Negli anni Venti, Duke Ellington entrava dalla porta di servizio per suonare sul palco del Cotton Club a New York. Nel 1927 il protagonista de Il cantante di jazz, il primo film sonoro della storia, appariva in scena con il volto coperto di nerofumo. Si chiamava Al Jolson, era bianco, faceva il cantante afroamericano. C’era addirittura un genere, il minstrel show, in cui attori bianchi si mascheravano da neri per sketch musicali profondamente razzisti. È passato un secolo e in Italia siamo ancora lì. Al rapper italotunisino Ghali che giustamente si arrabbia perché a “Tale e quale show” su Rai 1, quindi rete pubblica, c’è chi lo ha imitato dipingendosi la faccia di nero:

Potete dire che esagero, che mi devo fare una risata e che non si vuole offendere nessuno, lo capisco. Ma per offendere qualcuno basta semplicemente essere ignoranti, non bisogna per forza essere cattivi o guidati dall’odio

Siamo sempre lì. Una pratica che negli Stati Uniti è stata cancellata perché profondamente razzista già negli anni Cinquanta, da noi continua imperterrita. L’imitatore di Ghali è l’ultimo nell’odiosa pratica del blackface in cui sono caduti tanti, pure troppi. Da Totò a Ugo Tognazzi, per capirci. Il fatto è che dipingersi la faccia di nero è un insulto verso chi per il colore della propria pelle deve affrontare odi e pregiudizi. Anche negli anni Venti di questo secolo, dove pure alle nuovissime generazioni, nate qua, residenti qua, più italiane di un italiano, capita sempre la domanda insidiosa sulle proprie origini.

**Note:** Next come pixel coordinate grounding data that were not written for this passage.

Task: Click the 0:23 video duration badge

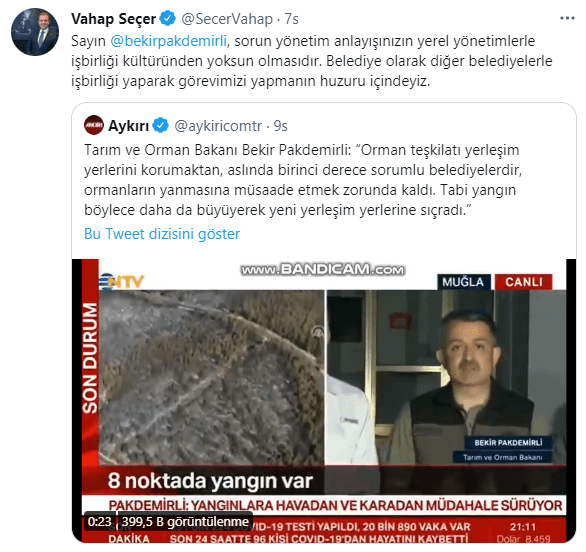Action: (99, 521)
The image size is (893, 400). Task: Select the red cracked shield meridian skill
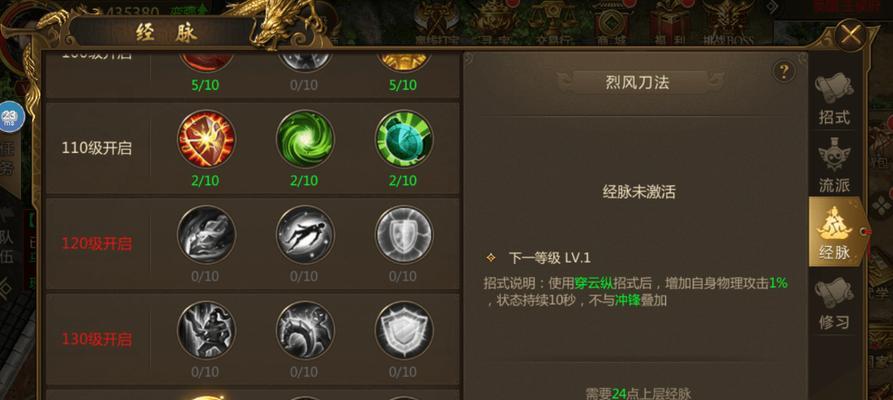click(206, 139)
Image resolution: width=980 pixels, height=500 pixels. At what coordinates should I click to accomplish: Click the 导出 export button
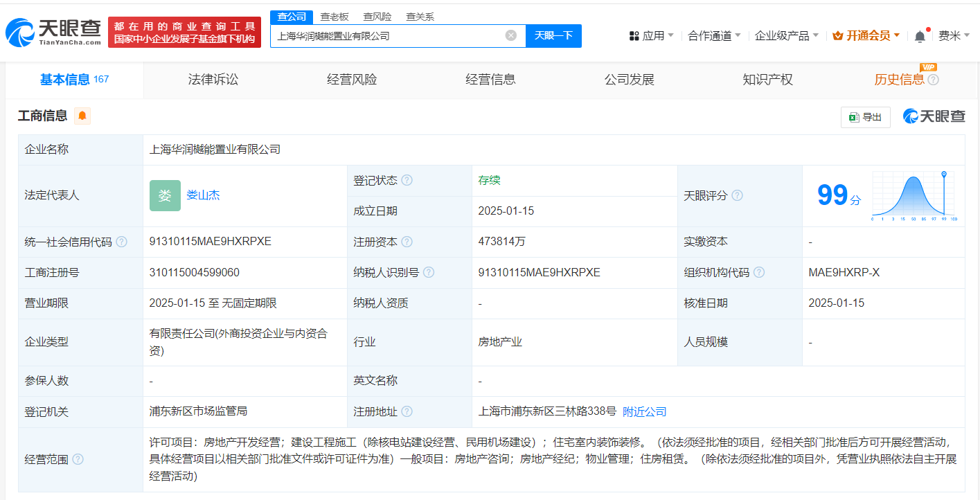tap(865, 117)
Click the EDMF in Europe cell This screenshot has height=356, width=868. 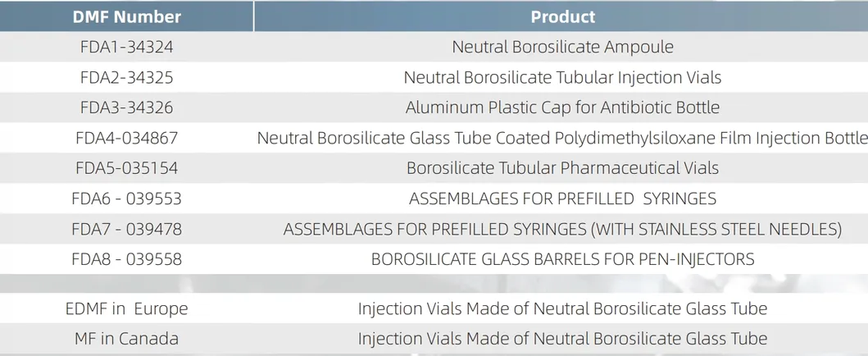pyautogui.click(x=126, y=309)
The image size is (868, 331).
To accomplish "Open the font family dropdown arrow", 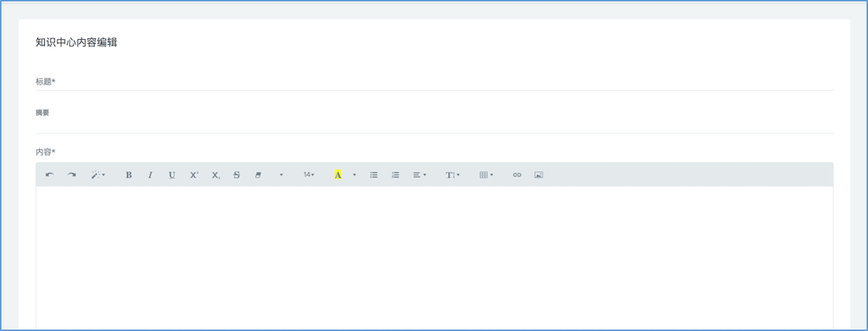I will tap(281, 175).
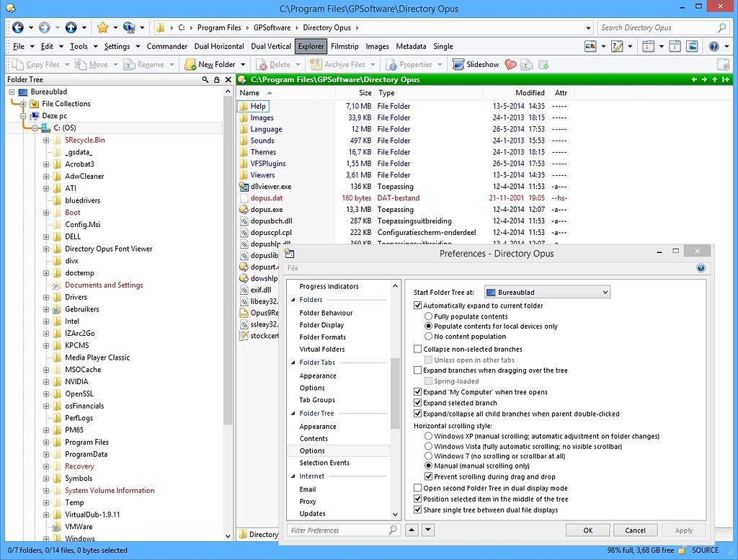Choose 'Windows 7 (no scrolling or scrollbar at all)'

coord(429,455)
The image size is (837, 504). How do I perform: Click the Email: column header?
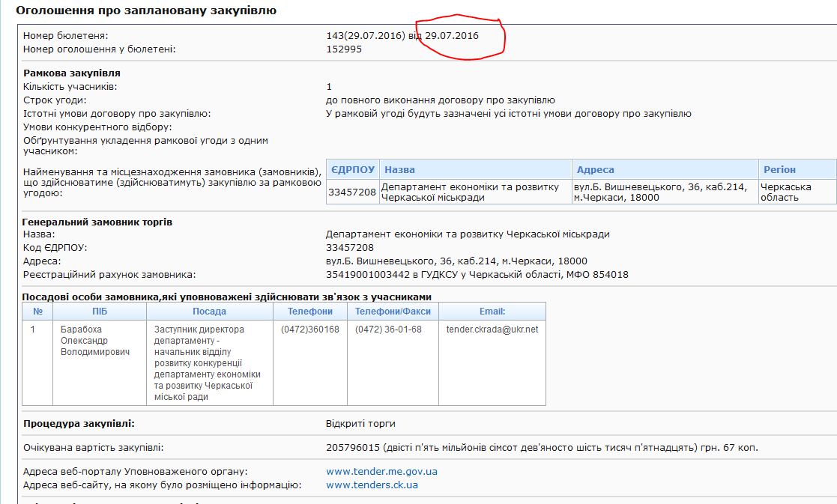click(x=492, y=312)
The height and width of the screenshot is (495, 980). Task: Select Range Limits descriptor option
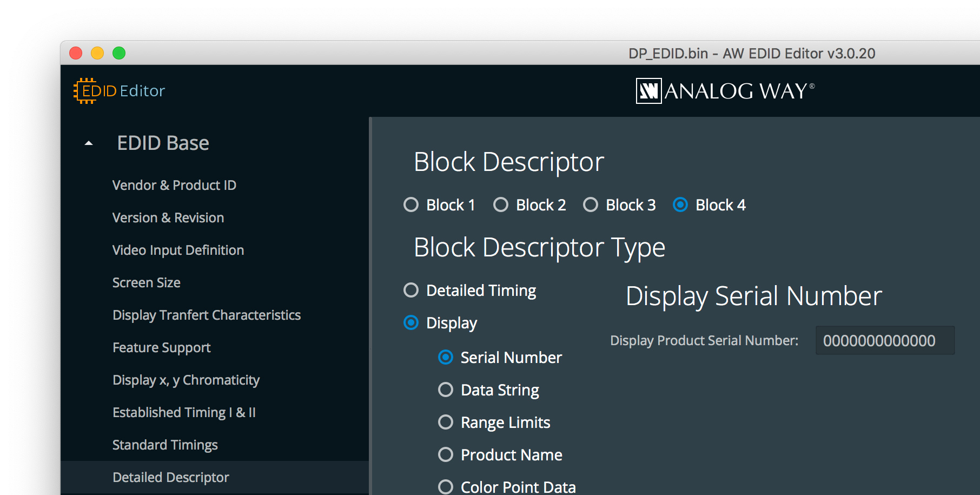[x=446, y=423]
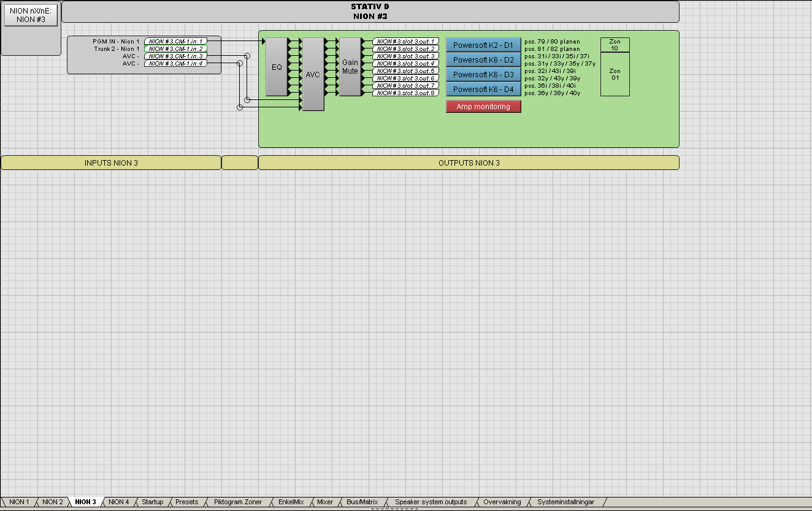
Task: Click the Powersoft K6 - D3 button
Action: (x=483, y=74)
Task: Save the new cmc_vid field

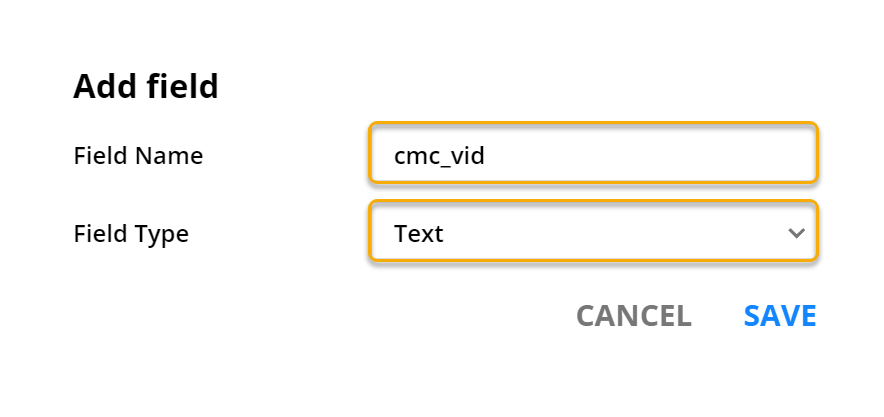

A volte il blackface viene adottato in buona fede, ma gli effetti sono sempre quelli. Come i giocatori di una squadra di calcio di una serie minore che qualche anno fa si dipinsero il volto di nero, per essere “vicini” al compagno insultato in campo con offese razziste. O al pizzaiolo napoletano, che per esprimere solidarietà a un calciatore africano da tempo in Italia, preso di mira da tifosi razzisti, si dipinse il volto di scuro. A decidere se fosse cosa buona sono sempre stati naturalmente i bianchi, che certe discriminazioni non le hanno mai subite e a cui basta lavarsi la faccia per tornare quelli di sempre.

Il confine è sottile, si capisce. Si possono pure avere buone intenzioni, ma l’effetto è sempre odioso. Se gli afroamericani più giovani tra loro si chiamano nigger, ha tutto un altro significato se a usare quel termine è un bianco. Qualche anno fa, dopo le lotte dei raccoglitori di pomodoro a Villa Literno contro il caporalato, Il Giornale titolò in prima pagina: “Questa volta hanno ragione i negri”. Un imperdonabile insulto razzista, magari lastricato di buone intenzioni. Gli italiani si sono ingiustamente indignati quando sulla copertina di una rivista tedesca apparve un piatto di spaghetti con una lupara e una coppola. Imitare Ghali scurendosi il volto è la stessa cosa. Non una parodia, solo un insulto a chi ancora in questi anni Venti fatica il doppio a farsi valere, solo per il colore della propria pelle.